DATA EXTRACT:

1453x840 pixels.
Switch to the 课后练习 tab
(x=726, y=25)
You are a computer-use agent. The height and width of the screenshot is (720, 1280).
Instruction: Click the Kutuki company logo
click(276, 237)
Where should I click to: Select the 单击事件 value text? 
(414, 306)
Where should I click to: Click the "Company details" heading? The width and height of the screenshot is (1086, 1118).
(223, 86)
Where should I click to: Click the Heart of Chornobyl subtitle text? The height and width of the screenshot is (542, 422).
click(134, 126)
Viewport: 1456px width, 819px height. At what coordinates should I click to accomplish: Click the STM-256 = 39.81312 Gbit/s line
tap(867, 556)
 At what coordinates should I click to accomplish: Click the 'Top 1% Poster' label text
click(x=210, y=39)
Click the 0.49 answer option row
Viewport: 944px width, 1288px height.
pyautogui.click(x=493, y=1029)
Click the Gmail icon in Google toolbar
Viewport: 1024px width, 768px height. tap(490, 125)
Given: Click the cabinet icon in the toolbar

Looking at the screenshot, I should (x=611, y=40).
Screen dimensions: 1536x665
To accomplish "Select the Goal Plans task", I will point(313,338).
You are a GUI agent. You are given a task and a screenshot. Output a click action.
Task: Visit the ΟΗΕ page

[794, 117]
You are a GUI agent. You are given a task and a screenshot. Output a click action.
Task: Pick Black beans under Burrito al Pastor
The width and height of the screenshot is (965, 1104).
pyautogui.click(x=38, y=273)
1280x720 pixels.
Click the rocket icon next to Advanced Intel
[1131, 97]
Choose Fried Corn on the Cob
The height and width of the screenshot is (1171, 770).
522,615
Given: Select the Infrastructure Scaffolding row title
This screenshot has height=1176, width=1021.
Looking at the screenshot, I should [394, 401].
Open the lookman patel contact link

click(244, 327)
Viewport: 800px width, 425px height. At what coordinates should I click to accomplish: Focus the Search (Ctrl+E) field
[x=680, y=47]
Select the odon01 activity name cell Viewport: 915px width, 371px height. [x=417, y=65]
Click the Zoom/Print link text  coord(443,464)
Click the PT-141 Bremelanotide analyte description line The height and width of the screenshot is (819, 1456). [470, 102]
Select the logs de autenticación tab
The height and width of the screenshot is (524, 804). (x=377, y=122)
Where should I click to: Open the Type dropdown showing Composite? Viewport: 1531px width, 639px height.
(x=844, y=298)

THE TASK: From the first line of the data above through the line containing "Click the Zoom/Print", set each line down again exactly; include both ends and omit everything else.

ANSWER TO THE EXERCISE:
1453x840 pixels.
Switch to the 课后练习 tab
(x=726, y=25)
You are a computer-use agent. The height and width of the screenshot is (720, 1280).
Instruction: Click the Kutuki company logo
click(276, 237)
Where should I click to: Select the 单击事件 value text? 
(414, 306)
Where should I click to: Click the "Company details" heading? The width and height of the screenshot is (1086, 1118).
(223, 86)
Where should I click to: Click the Heart of Chornobyl subtitle text? The height and width of the screenshot is (542, 422).
click(134, 126)
Viewport: 1456px width, 819px height. At what coordinates should I click to accomplish: Click the STM-256 = 39.81312 Gbit/s line
tap(867, 556)
 At what coordinates should I click to accomplish: Click the 'Top 1% Poster' label text
click(x=210, y=39)
Click the 0.49 answer option row
Viewport: 944px width, 1288px height.
pyautogui.click(x=493, y=1029)
Click the Gmail icon in Google toolbar
Viewport: 1024px width, 768px height. tap(490, 125)
Given: Click the cabinet icon in the toolbar

Looking at the screenshot, I should (x=611, y=40).
Screen dimensions: 1536x665
To accomplish "Select the Goal Plans task", I will point(313,338).
You are a GUI agent. You are given a task and a screenshot. Output a click action.
Task: Visit the ΟΗΕ page

[794, 117]
You are a GUI agent. You are given a task and a screenshot. Output a click action.
Task: Pick Black beans under Burrito al Pastor
The width and height of the screenshot is (965, 1104).
pyautogui.click(x=38, y=273)
1280x720 pixels.
Click the rocket icon next to Advanced Intel
[1131, 97]
Choose Fried Corn on the Cob
The height and width of the screenshot is (1171, 770).
522,615
Given: Select the Infrastructure Scaffolding row title
This screenshot has height=1176, width=1021.
Looking at the screenshot, I should [394, 401].
Open the lookman patel contact link

click(244, 327)
Viewport: 800px width, 425px height. At what coordinates should I click to accomplish: Focus the Search (Ctrl+E) field
[x=680, y=47]
Select the odon01 activity name cell Viewport: 915px width, 371px height. [x=417, y=65]
Click the Zoom/Print link text  coord(443,464)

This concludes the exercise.